Nobody wants to put hints in the query plan. But when your web site is down because one day the freakin' query planner decided all by itself that it was time for a change and some of your worst case queries are taking 2 minutes to return I don't want to be fudging about with statistics trying to understand the internal mind of the planner to convince it to return to sanity. I just want to make it do a plan that I know won't lose me my job.

The kind of attitude in this article reminds me - sadly - of the BS that used to come from the MySQL devs. "No you don't need transactions! Your system is broken if it uses transactions!". Of course it was BS and the minute they supported transactions they were all over how good it was.

saurik · on Feb 7, 2011

For the record, that form of statement ("no, you don't need X") cuts both ways, and therefore whether or not I agree that PostgreSQL needs query hints, this argument of comparison bothers me: you could use the same argument for "No, you don't need the ability to violate referential integrity! Your system is broken if it violates declared foreign key constraints!", which is to me a very correct (and "very PostgreSQL") statement to make about how horrible it is that MySQL /added a feature/ that turns off foreign key constraint checks in a way that leaves your data in an incosistent state due to the same kind of pressure from DBAs who weren't really thinking about the long term consequences. Put differently: you stripped away all of the reasoning and are now comparing the lexical syntax of a conclusion and trying to claim that this means two situations are alike, which is actively misleading to your readers and yourself.

btilly · on Feb 4, 2011

Absolutely. It is the nature of the profession that DBAs are conservative. If you have something that works, you want it to continue to work. So if it is working well enough, don't change it!

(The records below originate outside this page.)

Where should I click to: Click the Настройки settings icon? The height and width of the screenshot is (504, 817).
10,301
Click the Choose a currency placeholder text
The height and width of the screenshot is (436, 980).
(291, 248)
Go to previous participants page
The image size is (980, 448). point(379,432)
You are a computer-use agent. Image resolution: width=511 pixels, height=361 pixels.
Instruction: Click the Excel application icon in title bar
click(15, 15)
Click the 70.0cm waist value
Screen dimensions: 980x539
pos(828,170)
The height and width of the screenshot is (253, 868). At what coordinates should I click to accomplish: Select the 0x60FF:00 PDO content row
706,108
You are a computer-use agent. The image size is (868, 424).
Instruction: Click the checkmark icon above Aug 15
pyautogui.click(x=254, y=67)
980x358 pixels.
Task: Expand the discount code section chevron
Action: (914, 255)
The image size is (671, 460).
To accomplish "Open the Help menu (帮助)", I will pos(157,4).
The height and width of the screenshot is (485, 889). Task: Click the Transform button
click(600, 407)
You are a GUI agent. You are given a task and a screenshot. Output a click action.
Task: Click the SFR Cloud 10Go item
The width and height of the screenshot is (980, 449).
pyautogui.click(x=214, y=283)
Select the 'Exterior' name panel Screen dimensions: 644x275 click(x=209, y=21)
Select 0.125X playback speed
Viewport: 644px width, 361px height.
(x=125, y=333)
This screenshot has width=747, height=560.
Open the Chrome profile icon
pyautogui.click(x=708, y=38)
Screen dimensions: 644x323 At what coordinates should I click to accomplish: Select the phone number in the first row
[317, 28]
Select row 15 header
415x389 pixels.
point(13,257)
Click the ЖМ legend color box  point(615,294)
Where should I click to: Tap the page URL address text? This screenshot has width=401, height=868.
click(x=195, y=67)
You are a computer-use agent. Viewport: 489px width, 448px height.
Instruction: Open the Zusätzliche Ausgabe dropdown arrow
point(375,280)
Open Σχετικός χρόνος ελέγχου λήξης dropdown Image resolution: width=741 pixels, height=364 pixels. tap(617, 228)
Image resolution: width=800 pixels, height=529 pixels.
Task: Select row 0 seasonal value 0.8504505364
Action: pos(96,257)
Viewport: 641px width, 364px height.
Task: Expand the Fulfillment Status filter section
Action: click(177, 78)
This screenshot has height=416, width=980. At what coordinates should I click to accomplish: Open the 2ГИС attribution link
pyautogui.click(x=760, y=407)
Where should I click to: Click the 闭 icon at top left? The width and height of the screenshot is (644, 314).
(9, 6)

The optimizer is great. Wonderful. It found plans that are working well for me. Yay!

Now what? The potential upside of it finding an even better plan is minimal. I'm satisfied with its performance as is. The potential downside of it deciding that a worse plan is better is huge. Let me go and tell it to not change its mind!

Relational databases already have enough "fall over with no previous sign of problems" failure modes. (The hard one has to do with locking, if a particular fine-grained lock is operating at 98% of capacity it shows no sign of problems, but at 101% of capacity the database falls over.) There is no need to add more.

Update: I've actually run across people recommending a workaround for this problem: turn off automatic statistics gathering. That way you know that the query optimizer won't automatically change what it is doing. I bet I know what this particular developer thinks of that strategy!

wiredfool · on Feb 4, 2011

I've been there, and have the scars from it.

In several cases, I have order by (id{primary key}+0) desc just to bust up the very strong bias to just backwards scan on the primary key till it fills the limit window. That's perfectly fine if you're looking at the end of a time series, but if you're actually looking 200k records back, even if stuff is cached in memory, that's a hell of a hit.

The case that first triggered that one was when the query planner went from a constant time lookup to that index scan, and took the time to do a large update from 10s of seconds to 12 hours.

fendale · on Feb 4, 2011

Yea, I have seen Oracle do basically the same thing, and our solution is to stick in a stored outlined (effectively locking the plan). If you own the code (ie it is not a 3rd party COTS package) you can also use hints to control queries. I would hate to be without hints in Oracle.

Oracle 11g apparently can spot when a query plan changes and the new one is much slower than the old one - at least that is what is says in the documentation. Whether it works or not I will find out if we ever get a system upgraded to 11g!

jacques_chester · on Feb 7, 2011

> Oracle 11g apparently can spot when a query plan changes and the new one is much slower than the old one - at least that is what is says in the documentation. Whether it works or not I will find out if we ever get a system upgraded to 11g!

I'm surprised this isn't already the default.

I guess the next step for postrgres is to collect statistics on plans as well as data.